Co-authored-by: Claude Opus 4.8 <noreply@anthropic.com>

Author: lfrancke

modules/concepts/examples/secret-server-verification-ca.yaml

@@ -0,0 +1,12 @@
+---
+apiVersion: v1
+kind: Secret
+metadata:
+  name: openldap-tls-ca
+  labels:
+    secrets.stackable.tech/class: openldap-tls-ca # <1>
+stringData:
+  ca.crt: | # <2>
+    -----BEGIN CERTIFICATE-----
+    ...
+    -----END CERTIFICATE-----

modules/concepts/examples/secretclass-server-verification-ca.yaml

@@ -0,0 +1,10 @@
+---
+apiVersion: secrets.stackable.tech/v1alpha1
+kind: SecretClass
+metadata:
+  name: openldap-tls-ca # <1>
+spec:
+  backend:
+    k8sSearch:
+      searchNamespace:
+        pod: {} # <2>

modules/concepts/pages/tls-server-verification.adoc

@@ -38,16 +38,40 @@ This can be useful when you e.g. use public AWS S3 or other public available ser
 include::example$tls-server-verification-webpki.yaml[]
 ----
 
-This example will use TLS and verify the server using the provided ca certificate.
-For this to work you need to create a xref:secret-operator:secretclass.adoc[] that - at least - contains the ca certificate.
-Note that a SecretClass does not need to have a key but can also work with just a ca cert.
-So if you were provided with a ca cert but do not have access to the key you can still use this method.
+This example will use TLS and verify the server using the provided CA certificate.
+The product CRD references a SecretClass that provides the CA certificate to verify the server against:
 
 [source,yaml]
 ----
 include::example$tls-server-verification-custom-ca.yaml[]
 ----
 
+The referenced `openldap-tls-ca` SecretClass does not exist yet, you have to create it.
+For server verification you only need to make the CA certificate available to the product as-is, so you use the xref:secret-operator:secretclass.adoc#backend-k8ssearch[`k8sSearch` backend], which mounts the contents of a Kubernetes Secret into the Pod.
+A SecretClass used only for server verification needs nothing but the CA certificate, it does not need a key.
+So if you were provided with a CA certificate but do not have access to its key, you can still use this method.
+
+First, store the CA certificate (in PEM format) that you were given in a Secret.
+The Secret must carry the label `secrets.stackable.tech/class` matching the SecretClass name, and the CA certificate must be stored under the key `ca.crt`:
+
+[source,yaml]
+----
+include::example$secret-server-verification-ca.yaml[]
+----
+
+<1> This label must match the name of the SecretClass created below.
+<2> The CA certificate in PEM format.
+
+Then create the SecretClass that uses the `k8sSearch` backend to find that Secret:
+
+[source,yaml]
+----
+include::example$secretclass-server-verification-ca.yaml[]
+----
+
+<1> The name of the SecretClass, this is what `caCert.secretClass` above refers to.
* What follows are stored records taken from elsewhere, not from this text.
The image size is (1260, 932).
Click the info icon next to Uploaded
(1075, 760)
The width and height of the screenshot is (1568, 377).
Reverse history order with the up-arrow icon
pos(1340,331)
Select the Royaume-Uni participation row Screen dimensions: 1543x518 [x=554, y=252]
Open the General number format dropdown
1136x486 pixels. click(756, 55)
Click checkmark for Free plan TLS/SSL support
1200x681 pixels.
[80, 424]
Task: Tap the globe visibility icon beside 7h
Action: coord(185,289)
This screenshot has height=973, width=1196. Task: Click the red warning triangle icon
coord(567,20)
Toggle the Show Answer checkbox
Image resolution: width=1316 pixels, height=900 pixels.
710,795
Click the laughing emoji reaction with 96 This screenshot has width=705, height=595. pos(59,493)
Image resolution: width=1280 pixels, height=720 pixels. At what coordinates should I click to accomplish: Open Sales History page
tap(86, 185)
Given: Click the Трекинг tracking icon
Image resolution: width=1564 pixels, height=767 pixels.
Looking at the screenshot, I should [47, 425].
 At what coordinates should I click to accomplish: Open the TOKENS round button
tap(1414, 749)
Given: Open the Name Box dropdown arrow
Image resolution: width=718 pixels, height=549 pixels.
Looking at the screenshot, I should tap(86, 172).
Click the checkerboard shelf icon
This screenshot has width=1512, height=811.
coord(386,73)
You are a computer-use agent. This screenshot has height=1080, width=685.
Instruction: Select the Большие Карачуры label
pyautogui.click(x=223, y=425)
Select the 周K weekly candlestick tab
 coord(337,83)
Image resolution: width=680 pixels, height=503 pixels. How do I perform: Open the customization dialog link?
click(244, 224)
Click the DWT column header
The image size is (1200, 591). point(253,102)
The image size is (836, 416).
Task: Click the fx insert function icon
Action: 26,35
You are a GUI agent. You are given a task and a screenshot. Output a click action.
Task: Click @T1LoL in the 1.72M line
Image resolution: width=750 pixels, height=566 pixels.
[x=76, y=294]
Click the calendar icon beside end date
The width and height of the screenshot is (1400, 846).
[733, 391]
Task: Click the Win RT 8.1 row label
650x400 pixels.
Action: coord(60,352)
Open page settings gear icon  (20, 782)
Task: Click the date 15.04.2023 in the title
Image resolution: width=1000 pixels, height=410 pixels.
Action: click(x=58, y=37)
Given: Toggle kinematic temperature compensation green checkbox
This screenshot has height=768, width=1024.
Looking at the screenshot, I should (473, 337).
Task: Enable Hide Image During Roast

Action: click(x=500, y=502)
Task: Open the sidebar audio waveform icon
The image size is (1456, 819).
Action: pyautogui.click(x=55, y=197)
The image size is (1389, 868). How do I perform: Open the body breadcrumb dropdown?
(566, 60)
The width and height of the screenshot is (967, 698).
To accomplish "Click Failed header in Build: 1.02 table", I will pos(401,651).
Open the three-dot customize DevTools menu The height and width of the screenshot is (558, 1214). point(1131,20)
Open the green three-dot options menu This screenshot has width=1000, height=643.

It must match the Secret's `secrets.stackable.tech/class` label.
+<2> The backend looks for the labeled Secret in the same namespace as the Pod that consumes the certificate.
+
 === Mutual verification
 This example will use TLS and verify both - the server and the client using certificates.
 For this to work you need to create a xref:secret-operator:secretclass.adoc[] containing the ca certificate and a key to create new client-certificates.